Introducing the Qwen 3 Family

artesia · 29 April 2025 11:00

The video introduces the Qwen 3 family of open, versatile AI models ranging from 6 billion to 235 billion parameters, featuring innovative reasoning modes, multi-language support, and enhanced tool use, all released under the Apache 2.0 license. It highlights their comprehensive training, diverse configurations, and potential for customization, with future larger models and capabilities expected to expand their impact in AI research and applications.

artesia · 29 April 2025 11:20

The video introduces the Qwen 3 family of models, highlighting the extensive and diverse range of models released by the Quen team. Unlike typical releases that focus on a few models for specific purposes, Quen has launched a large family simultaneously, including models from 6 billion to 235 billion parameters, with some featuring mixture of experts and others being dense models. Notably, they have released multiple variants, including quantized weights, base models, and specialized configurations, providing a broad toolkit for different use cases. This comprehensive release approach is unusual and demonstrates their ambition to cover a wide spectrum of AI applications in one go.

The speaker emphasizes the open nature of these models, which are licensed under Apache 2.0, allowing users to freely utilize and fine-tune them. While some of the largest models, such as the 22 billion active parameters and the 32 billion base model, are missing from the initial release, the speaker speculates that these may be released later. The models are compared to other prominent models like DeepSeek R1 03 Mini and Gemini 2.5 Pro, with Quen’s models showing competitive performance, especially considering their open availability. This openness contrasts with proprietary models, making them particularly attractive for research and customization.

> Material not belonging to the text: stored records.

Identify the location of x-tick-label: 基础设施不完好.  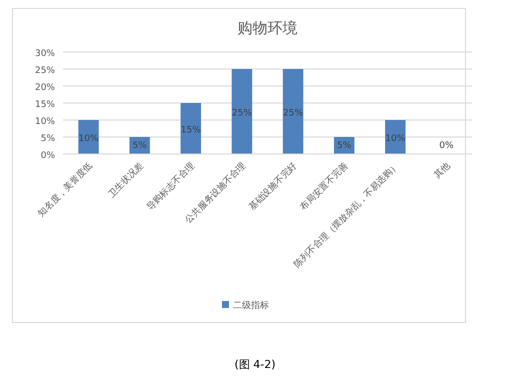
(273, 186).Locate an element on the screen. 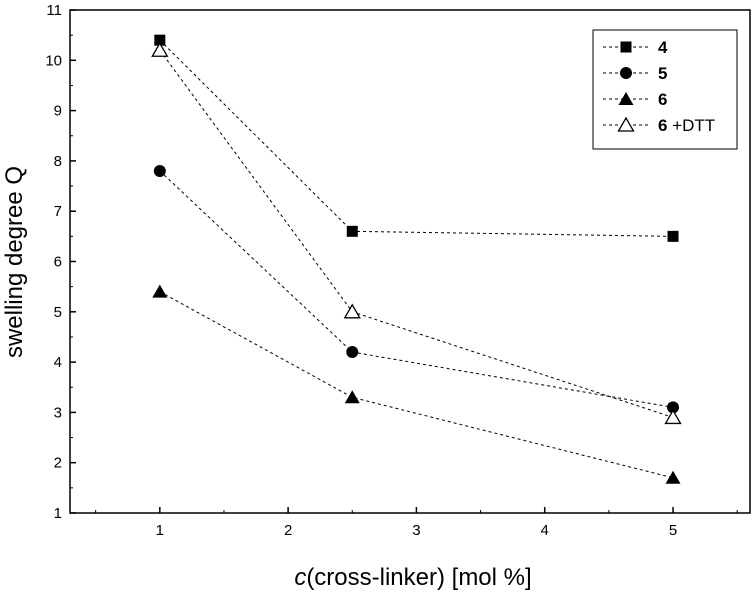  y-tick-label: 2 is located at coordinates (58, 464).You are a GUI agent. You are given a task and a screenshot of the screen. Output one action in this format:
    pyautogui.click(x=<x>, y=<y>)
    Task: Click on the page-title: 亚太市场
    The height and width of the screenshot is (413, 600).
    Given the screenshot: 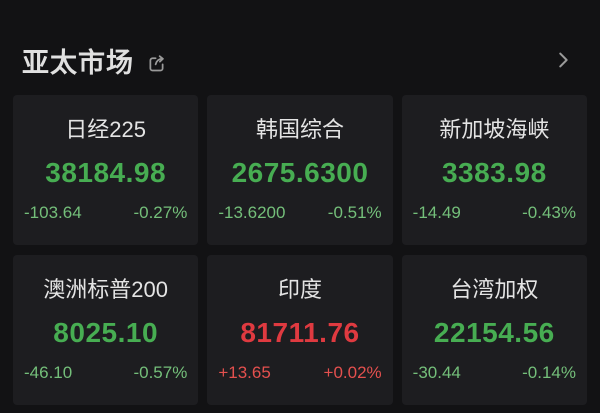 What is the action you would take?
    pyautogui.click(x=78, y=62)
    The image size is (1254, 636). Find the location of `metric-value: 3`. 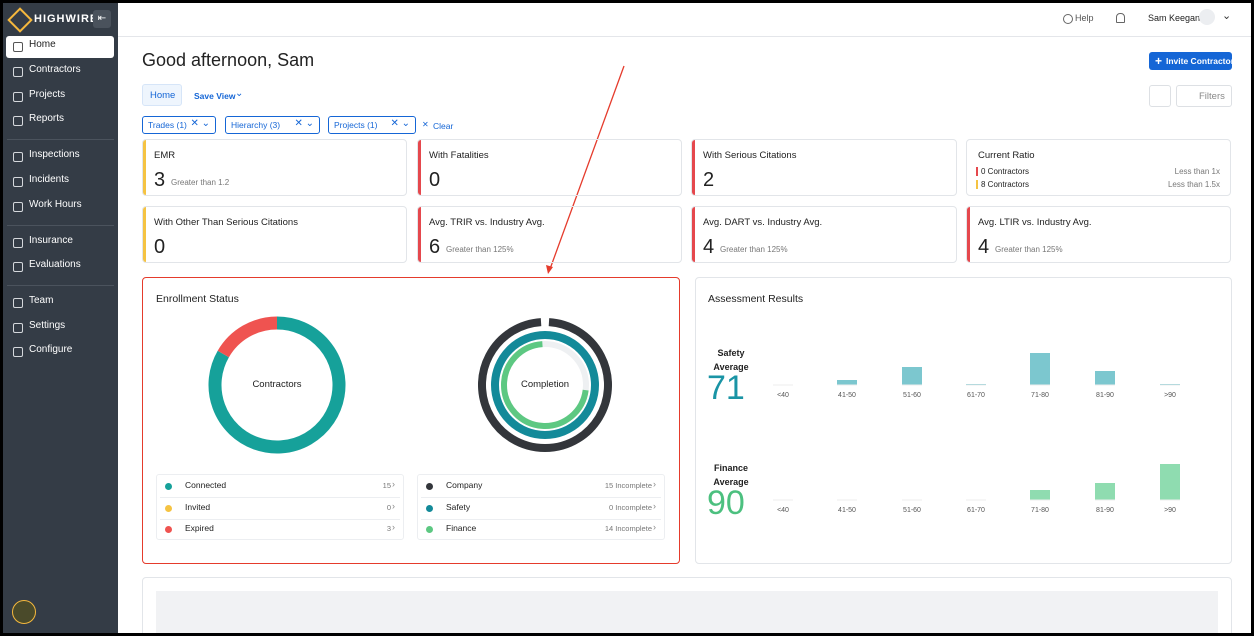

A key innovation in the Qwen 3 family is the addition of reasoning or thinking modes, enabling hybrid models that can adjust their reasoning depth based on user preferences. This feature allows the models to perform extended chains of thought, improving their reasoning capabilities. The models support 119 languages and dialects, including many Asian and less commonly represented languages, making them accessible and useful for a global audience. Additionally, tool use has been enhanced, allowing the models to call external tools for tasks like plotting, file editing, and computer operations, further expanding their practical utility.

Training and pre-training strategies are also discussed, with the models utilizing approximately 36 trillion tokens—double the amount used in previous versions. The training process involves multiple stages, including general web data, knowledge-intensive data, and synthetic data for math and coding tasks. The models are trained with extended context lengths, up to 32K tokens, to handle longer inputs. The post-training process involves several stages, including chain-of-thought training, reinforcement learning with verified rewards, and alignment techniques, although specific details and the number of training examples remain undisclosed.

Finally, the speaker demonstrates how users can interact with the models via chat.quen.ai, experimenting with different reasoning settings and tool integrations. They showcase how enabling or disabling thinking modes affects the model’s responses, noting that smaller models still produce meaningful reasoning tokens. The video concludes with anticipation of future releases, including larger models like the 70B version, and promises further coverage of the models’ agentic capabilities. The overall tone is optimistic about the potential of the Qwen 3 family to advance open AI models and their practical applications.